Background & Objective: Wireless technologies like Wi-Fi, WiMAX, and LTE are using Multiple Input, Multiple Output (MIMO) communications that play an important role in achieving high data rates. Bit Error Rate (BER) is one of the most important performance parameters in multipath channels for data communication. Methods: This research proposes a new method based on Reed Solomon (RS) coding to improve the efficacy of a Space-Time Block Coded (STBC) MIMO System concatenated with M-ary Phase Shift Keying (MPSK) and M-ary Quadrature Amplitude Modulation (MQAM) in reducing BER in Rayleigh, Rician and Nakagami channels. It is based on the error detection and correction properties intrinsic to RS coding processes. Binary data is coded using an RS encoder and the modulated signal STBC encoded and transmitted through Rayleigh, Rician and Nakagami channels. Signals received by two antennas are STBC decoded, demodulated, RS decoded and tested for BER. Results & Conclusion: Results show lower BER rates for RS Coded systems as compared for uncoded systems in all three channels.
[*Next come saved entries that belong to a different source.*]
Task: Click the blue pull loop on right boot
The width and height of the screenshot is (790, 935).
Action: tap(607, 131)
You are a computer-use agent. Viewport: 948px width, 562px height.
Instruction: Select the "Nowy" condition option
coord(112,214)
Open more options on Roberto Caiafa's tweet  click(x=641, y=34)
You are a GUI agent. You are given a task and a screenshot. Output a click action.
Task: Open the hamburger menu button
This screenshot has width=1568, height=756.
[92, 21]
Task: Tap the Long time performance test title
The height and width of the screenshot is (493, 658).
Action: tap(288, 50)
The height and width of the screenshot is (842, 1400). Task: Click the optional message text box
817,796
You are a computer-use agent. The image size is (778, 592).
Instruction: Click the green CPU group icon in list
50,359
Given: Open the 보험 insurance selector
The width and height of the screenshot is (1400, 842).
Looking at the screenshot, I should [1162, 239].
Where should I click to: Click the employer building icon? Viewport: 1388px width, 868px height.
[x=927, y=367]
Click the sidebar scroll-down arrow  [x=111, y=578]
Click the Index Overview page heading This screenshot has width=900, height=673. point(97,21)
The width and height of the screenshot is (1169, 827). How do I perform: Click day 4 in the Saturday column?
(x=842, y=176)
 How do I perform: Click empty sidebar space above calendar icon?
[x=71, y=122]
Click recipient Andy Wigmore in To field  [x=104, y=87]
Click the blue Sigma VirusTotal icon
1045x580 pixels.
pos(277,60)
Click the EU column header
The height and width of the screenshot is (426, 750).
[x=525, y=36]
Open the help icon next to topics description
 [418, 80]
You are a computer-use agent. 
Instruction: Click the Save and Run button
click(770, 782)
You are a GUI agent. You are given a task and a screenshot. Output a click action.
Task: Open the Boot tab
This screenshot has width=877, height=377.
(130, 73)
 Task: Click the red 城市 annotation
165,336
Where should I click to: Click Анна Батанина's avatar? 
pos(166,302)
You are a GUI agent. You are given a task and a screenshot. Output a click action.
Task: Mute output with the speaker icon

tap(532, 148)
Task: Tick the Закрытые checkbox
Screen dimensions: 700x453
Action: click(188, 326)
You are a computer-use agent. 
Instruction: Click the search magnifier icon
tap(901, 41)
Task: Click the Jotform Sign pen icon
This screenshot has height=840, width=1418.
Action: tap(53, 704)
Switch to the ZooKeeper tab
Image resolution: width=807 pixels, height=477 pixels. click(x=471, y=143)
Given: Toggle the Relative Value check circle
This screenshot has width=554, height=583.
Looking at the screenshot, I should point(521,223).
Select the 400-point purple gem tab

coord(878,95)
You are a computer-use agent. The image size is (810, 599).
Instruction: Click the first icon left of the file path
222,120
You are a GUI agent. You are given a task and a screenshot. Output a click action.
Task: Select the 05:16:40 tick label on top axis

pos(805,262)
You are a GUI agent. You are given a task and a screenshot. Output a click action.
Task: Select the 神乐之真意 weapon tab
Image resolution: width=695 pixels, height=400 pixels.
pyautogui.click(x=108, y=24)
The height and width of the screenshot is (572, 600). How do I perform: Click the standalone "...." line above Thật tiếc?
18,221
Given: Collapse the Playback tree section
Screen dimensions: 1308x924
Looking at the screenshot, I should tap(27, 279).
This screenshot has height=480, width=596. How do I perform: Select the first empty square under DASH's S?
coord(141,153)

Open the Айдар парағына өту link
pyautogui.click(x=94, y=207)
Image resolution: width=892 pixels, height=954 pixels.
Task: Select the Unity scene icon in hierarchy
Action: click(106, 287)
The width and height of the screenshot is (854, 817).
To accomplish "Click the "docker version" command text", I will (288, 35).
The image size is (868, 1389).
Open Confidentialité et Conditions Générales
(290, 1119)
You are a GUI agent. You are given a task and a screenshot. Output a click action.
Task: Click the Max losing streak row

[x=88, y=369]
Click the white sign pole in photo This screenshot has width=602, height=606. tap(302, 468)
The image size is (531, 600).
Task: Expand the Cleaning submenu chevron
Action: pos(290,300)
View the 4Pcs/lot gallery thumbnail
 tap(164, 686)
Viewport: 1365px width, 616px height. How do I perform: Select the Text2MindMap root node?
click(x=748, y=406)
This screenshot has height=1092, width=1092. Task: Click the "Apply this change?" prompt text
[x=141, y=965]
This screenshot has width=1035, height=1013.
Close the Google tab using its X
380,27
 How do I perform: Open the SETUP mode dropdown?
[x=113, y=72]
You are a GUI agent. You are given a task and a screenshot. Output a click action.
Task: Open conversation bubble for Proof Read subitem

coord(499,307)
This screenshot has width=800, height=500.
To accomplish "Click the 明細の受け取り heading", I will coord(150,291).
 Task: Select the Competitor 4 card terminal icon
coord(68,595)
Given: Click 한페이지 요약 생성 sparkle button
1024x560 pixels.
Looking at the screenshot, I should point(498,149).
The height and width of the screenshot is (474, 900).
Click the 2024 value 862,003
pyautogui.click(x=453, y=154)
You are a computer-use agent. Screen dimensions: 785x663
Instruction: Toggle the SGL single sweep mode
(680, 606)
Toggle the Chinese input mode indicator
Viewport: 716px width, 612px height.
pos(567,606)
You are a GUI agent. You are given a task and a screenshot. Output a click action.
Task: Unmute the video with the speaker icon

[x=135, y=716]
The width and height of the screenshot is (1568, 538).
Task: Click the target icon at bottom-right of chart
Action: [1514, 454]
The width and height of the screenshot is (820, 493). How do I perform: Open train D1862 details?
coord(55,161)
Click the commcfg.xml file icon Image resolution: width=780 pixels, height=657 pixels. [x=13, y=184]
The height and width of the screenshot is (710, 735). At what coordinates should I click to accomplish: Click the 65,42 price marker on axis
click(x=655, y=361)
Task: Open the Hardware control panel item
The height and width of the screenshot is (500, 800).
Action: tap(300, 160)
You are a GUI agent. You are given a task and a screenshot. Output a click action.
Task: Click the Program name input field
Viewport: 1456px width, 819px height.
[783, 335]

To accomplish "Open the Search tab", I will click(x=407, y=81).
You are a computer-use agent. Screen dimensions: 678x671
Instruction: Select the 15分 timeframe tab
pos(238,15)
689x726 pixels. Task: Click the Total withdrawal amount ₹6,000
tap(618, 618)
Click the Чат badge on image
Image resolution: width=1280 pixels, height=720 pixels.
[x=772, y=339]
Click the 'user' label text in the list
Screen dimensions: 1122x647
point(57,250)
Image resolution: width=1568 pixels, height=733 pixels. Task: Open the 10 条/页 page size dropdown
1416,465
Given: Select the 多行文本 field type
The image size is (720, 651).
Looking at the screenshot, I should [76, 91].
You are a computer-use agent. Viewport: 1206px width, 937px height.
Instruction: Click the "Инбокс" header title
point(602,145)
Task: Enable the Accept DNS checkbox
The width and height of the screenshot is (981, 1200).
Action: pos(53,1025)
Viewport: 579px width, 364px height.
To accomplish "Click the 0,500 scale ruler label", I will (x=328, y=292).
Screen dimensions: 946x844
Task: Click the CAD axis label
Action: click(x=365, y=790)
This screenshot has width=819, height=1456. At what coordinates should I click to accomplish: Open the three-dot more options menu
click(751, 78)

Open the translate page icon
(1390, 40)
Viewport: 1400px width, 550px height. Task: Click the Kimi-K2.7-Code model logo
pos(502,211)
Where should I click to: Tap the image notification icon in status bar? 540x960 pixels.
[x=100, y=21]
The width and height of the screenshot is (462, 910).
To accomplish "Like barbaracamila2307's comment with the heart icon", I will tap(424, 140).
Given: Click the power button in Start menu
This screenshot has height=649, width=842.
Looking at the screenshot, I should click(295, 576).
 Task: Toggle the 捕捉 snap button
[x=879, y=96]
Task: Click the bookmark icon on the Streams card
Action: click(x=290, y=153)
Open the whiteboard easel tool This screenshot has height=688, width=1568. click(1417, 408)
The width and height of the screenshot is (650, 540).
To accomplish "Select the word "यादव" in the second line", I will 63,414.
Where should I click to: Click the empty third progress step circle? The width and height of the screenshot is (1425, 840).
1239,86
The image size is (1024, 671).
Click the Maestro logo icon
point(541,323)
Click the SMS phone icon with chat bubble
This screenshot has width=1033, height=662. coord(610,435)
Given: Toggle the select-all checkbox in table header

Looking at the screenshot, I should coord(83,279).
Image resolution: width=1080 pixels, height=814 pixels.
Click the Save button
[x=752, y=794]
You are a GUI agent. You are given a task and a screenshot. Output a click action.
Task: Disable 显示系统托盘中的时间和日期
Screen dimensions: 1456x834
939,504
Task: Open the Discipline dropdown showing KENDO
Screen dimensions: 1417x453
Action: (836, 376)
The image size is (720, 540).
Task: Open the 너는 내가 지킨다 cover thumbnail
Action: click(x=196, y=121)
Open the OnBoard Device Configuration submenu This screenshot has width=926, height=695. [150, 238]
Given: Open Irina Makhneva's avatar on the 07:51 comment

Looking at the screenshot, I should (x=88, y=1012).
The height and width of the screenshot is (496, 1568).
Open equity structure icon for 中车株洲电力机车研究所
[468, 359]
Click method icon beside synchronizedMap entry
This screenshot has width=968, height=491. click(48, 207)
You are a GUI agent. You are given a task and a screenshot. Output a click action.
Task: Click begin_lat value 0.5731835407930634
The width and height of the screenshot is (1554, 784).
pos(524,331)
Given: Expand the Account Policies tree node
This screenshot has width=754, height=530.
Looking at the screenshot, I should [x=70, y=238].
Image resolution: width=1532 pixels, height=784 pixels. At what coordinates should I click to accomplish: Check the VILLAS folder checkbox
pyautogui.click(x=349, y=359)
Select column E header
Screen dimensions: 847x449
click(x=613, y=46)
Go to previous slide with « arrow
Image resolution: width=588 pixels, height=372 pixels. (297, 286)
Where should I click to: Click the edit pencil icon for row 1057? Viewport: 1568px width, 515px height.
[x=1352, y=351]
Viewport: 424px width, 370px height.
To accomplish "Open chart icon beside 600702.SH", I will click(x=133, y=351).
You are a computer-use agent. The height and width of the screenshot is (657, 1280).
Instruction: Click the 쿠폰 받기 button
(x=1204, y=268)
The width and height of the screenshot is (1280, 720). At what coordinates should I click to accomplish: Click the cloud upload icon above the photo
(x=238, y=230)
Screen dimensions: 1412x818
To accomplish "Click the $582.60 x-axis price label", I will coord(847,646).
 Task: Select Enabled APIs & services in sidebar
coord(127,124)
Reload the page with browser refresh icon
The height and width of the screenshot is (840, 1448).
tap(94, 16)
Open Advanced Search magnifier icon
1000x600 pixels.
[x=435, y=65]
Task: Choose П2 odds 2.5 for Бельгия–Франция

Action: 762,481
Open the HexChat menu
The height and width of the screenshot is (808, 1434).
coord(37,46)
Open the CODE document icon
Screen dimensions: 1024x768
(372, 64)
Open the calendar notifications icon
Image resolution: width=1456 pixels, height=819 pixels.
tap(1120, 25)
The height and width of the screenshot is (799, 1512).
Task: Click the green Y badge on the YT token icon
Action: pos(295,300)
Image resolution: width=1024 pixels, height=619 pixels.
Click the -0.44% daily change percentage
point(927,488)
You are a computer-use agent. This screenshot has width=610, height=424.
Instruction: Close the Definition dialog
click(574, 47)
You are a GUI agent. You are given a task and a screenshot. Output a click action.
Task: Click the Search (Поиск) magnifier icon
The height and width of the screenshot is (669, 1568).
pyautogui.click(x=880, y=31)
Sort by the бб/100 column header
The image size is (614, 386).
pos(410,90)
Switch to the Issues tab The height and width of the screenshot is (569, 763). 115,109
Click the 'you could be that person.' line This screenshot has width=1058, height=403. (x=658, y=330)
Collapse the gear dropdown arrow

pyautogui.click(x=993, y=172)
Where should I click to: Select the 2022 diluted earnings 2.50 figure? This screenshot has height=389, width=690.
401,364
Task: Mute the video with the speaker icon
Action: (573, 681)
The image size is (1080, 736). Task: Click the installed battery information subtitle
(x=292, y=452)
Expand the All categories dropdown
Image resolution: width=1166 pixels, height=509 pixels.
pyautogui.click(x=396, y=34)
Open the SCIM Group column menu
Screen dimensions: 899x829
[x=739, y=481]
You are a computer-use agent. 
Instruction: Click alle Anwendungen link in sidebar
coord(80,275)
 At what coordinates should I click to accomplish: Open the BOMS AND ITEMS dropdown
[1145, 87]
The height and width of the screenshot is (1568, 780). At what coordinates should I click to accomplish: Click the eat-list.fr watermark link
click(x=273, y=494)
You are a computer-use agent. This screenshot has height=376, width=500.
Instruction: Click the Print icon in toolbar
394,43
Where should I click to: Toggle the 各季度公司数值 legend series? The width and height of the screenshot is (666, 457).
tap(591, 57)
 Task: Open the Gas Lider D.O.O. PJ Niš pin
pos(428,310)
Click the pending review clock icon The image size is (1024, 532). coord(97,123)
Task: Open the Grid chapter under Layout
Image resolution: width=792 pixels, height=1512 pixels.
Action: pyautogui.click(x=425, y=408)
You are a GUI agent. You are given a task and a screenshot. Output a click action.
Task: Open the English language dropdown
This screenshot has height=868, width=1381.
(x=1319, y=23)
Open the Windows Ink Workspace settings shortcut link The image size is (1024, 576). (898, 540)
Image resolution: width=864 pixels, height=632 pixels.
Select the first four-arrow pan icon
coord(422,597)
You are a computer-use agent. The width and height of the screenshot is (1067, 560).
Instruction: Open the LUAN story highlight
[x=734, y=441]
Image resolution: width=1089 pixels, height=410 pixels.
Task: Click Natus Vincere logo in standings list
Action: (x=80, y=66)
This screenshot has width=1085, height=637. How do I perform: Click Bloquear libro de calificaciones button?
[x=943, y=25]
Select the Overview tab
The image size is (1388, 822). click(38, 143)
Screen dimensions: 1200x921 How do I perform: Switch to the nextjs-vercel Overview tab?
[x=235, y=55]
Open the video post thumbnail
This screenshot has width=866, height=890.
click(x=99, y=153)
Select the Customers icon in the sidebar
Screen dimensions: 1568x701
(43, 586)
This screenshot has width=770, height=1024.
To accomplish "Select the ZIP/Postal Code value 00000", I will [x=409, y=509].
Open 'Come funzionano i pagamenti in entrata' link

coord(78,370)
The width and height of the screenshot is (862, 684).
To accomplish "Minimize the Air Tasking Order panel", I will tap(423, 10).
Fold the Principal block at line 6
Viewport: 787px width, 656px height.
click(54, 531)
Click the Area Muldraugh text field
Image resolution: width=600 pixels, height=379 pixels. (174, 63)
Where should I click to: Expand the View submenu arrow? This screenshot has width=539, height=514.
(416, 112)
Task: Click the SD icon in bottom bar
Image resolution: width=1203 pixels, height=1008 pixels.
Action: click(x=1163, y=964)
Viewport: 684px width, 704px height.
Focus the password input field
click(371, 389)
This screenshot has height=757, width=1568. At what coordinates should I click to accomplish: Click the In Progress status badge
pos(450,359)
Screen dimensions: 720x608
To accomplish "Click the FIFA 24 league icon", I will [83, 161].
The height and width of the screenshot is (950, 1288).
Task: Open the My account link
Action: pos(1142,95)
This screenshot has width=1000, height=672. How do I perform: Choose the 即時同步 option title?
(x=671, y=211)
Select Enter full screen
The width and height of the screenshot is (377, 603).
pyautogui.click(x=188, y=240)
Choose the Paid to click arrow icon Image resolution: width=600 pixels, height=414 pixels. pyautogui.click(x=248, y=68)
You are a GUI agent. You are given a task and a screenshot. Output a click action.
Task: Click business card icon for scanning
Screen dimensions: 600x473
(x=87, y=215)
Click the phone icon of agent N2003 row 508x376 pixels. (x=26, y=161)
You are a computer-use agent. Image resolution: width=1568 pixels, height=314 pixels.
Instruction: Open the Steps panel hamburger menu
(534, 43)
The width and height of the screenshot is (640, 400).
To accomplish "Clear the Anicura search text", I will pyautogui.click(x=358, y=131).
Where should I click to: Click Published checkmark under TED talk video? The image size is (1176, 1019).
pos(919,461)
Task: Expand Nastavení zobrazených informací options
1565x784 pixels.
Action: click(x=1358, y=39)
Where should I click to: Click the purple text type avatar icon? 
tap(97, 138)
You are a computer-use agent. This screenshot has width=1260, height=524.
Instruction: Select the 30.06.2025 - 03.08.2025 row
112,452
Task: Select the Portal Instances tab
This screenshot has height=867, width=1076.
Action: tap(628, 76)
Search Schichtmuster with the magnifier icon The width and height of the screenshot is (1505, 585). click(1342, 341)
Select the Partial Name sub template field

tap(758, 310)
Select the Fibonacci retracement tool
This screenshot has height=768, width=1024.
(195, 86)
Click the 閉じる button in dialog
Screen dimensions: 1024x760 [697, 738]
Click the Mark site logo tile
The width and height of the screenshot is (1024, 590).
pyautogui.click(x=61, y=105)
In addition, it was found that reduction in BER is greater for high Signal to Noise Ratio (SNR) but deteriorates for low SNR. Furthermore, this research observed that RS coding gives 63% to 98% improvement in BER in the Rayleigh as compared to Rician and Nakagami channels. This research has been able to successfully incorporate the BER reduction of STBC MIMO to further enhance the efficacy of an STBC MIMO system.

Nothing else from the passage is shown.